The Seattle Times called the film "A tough sell that gets respect at Sundance", also noting the local economic effect of landmark films which put a location "on the map". Rob Nelson of the OC Weekly said, "Zoo achieves the seemingly impossible: It tells the luridly reported tale of a Pacific Northwest Boeing engineer's fatal sexual encounter with a horse in a way that's haunting rather than shocking and tender beyond reason." Dennis Lim of The New York Times commended how the film is able to tell its story "with neither squeamishness nor prurience." Similar views were expressed by Kenneth Turan of the Los Angeles Times, who said it was "remarkably, an elegant, eerily lyrical film", and Geoff Pevere of the Toronto Star, who said the film is "gorgeously artful ... one of the most beautifully restrained, formally distinctive and mysterious films of the entire festival". Anthony Kaufman of IndieWire called it "one of the most beautiful films of the year" and noted that "without sensation", it steps back to a "non-traditional" viewpoint, with "Devor [making] a persuasive, provocative and deeply profound case for tolerance and understanding in the face of the seemingly most incomprehensible of acts".
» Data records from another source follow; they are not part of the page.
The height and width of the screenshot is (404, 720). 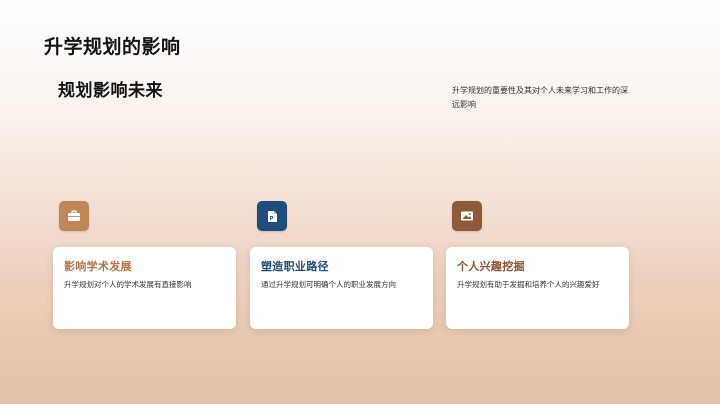 What do you see at coordinates (540, 98) in the screenshot?
I see `slide-description: 升学规划的重要性及其对个人未来学习和工作的深远影响` at bounding box center [540, 98].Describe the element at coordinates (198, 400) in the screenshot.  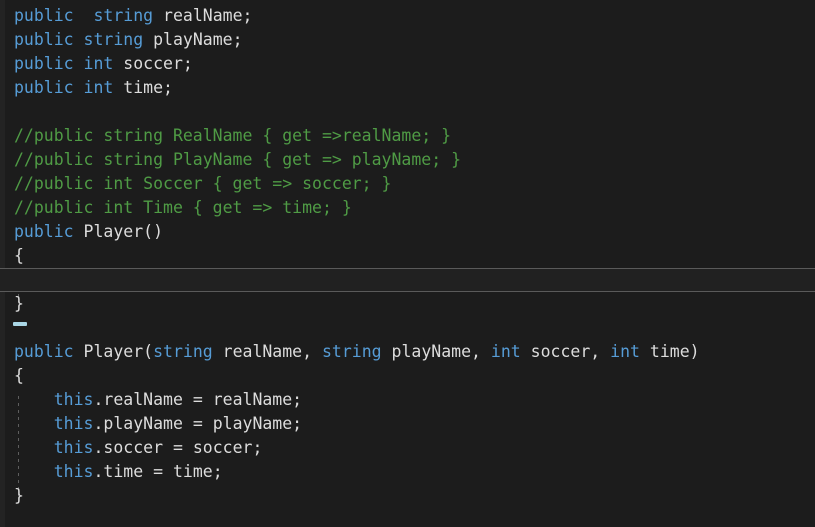
I see `code-token-id: .realName = realName;` at that location.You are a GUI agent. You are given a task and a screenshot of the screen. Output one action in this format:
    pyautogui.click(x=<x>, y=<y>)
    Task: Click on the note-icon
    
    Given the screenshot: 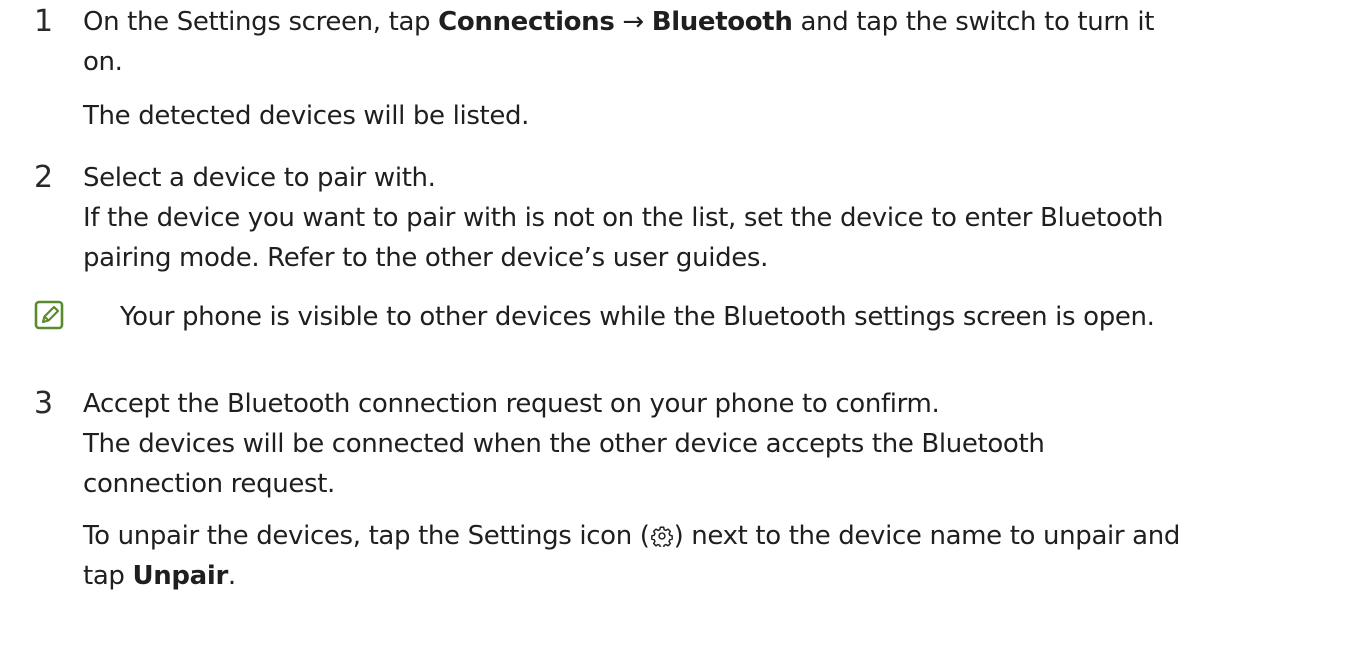 What is the action you would take?
    pyautogui.click(x=49, y=315)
Other reviewers criticized the film for breaching "the last taboo", or for sinking to new depths, with Kathleen Parker of The Baltimore Sun writing, "More compelling than the depths of man's degeneracy is our cultural rationalization of 'art,' whereby pushing the envelope is confused with genius and scuttling the last taboo is seen as an expression of sophistication."

On the review aggregator website Rotten Tomatoes, the film has an approval rating of 60%, based on 50 reviews. The website's consensus reads, "While a marginally fascinating look at a taboo subject, Zoo is bogged down by its overly artistic presentation."
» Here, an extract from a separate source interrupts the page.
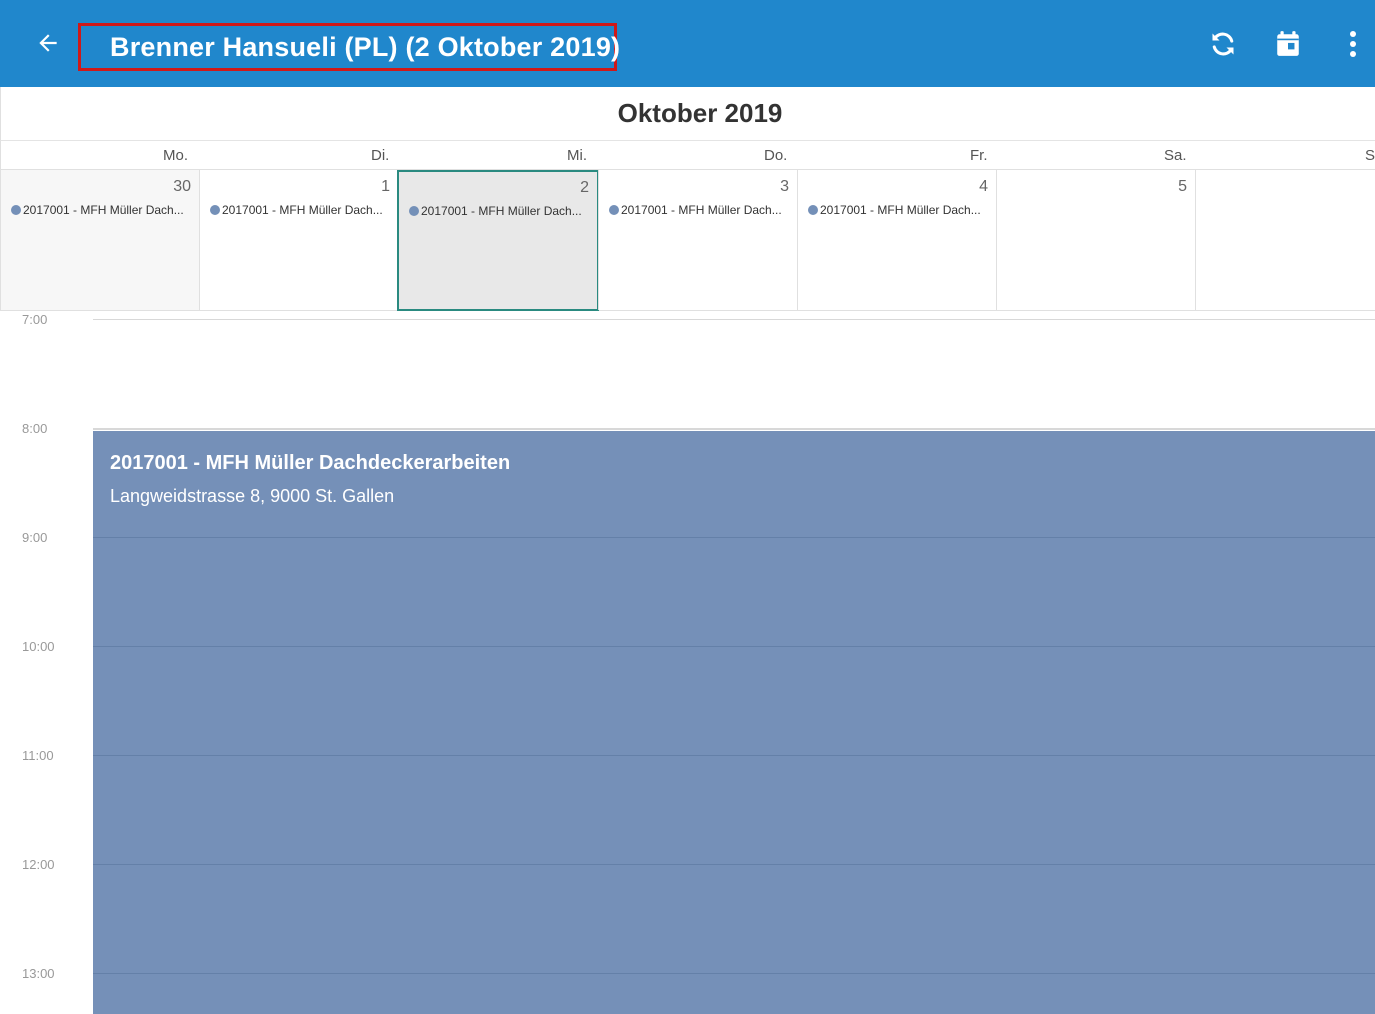 The width and height of the screenshot is (1375, 1014). I want to click on hour-label: 8:00, so click(35, 428).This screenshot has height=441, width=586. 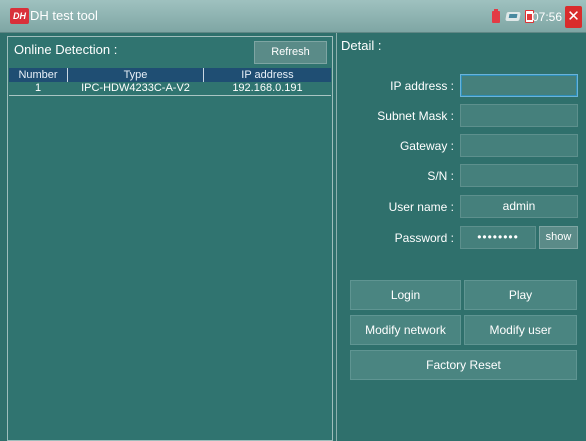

==Awards and recognition==
Zoo was one of 16 documentaries selected, out of 856 submitted, for screening at the Sundance Film Festival, and played at numerous U.S. regional festivals thereafter.

It was selected as one of the top five American films to be presented at the Directors' Fortnight sidebar at the 2007 Cannes Film Festival.

==Aftermath ==
Charles Mudede reported in 2015 that the zoophiles featured in the film had remained in contact with the director; according to Mudede, they believed that Devor was "a real ally" to their cause.